The author suggests in this chapter that the reader deliberately set herself/himself to thinking about the results of prayer. Start small in daily conversational prayer. "Therefore, if we want to hear God's guidance in our healing prayers, we first need to seek His voice in our daily prayer when the situation is relaxed and it is not so important whether we make a mistake or succeed."

"But discerning His voice at first must be a matter of trial and error. We collect ourselves by praying the prayer of quiet, we ask a question, we concentrate in a relaxed and quiet kind of way, we hear a response. We try to notice the "tone" of the voice of the response and remember it. We do what we have heard. If what we have done proves to be right, true, and good, we have heard God's voice within, and when we hear that voice again, we will listen attentively. If it results in something wrong or harmful we have to listen for another voice."

"Often we will know immediately whether the voice we have heard is God's as we compare what is said with Scripture. If the two disagree, the voice we have heard was not from the Lord.
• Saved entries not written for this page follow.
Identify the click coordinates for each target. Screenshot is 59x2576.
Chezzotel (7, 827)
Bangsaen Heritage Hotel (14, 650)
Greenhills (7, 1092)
Or if the voice tells us to do something totally ridiculous, harmful, or meaningless, we know that the voice is not from Jesus. If the voice tells us to do something that would violate a well-trained conscience, it is not of God."

The above is an interesting exercise and I don't think it is at all irrelevant. Have you ever been in a situation where people were asked to give a testimony of what God has done in their lives the past week or recently and you could only sit there tongue-tied? I have and I think it is because I don't make it a practice to think through the results of prayer and therefore become more verbal about it. More able to share with other people in testimony. Maybe it is because of a fear to pinpoint God--God did this or God did that. Heck, God just does everything and don't try to describe what He has done. Just leave it all loose and free and non-described. But the author of this book here seems to think that becoming more aware specifically of what God has done in answering people's prayers is all more of a part of a person getting in touch with the "true" self and not the "false" self.

One of the questions at the end of the chapter is "Describe a time in which you were praying to hear guidance and were mistaken in what you heard. What were the effects of following that "guidance"?

Now that's a question to ponder and reflect upon.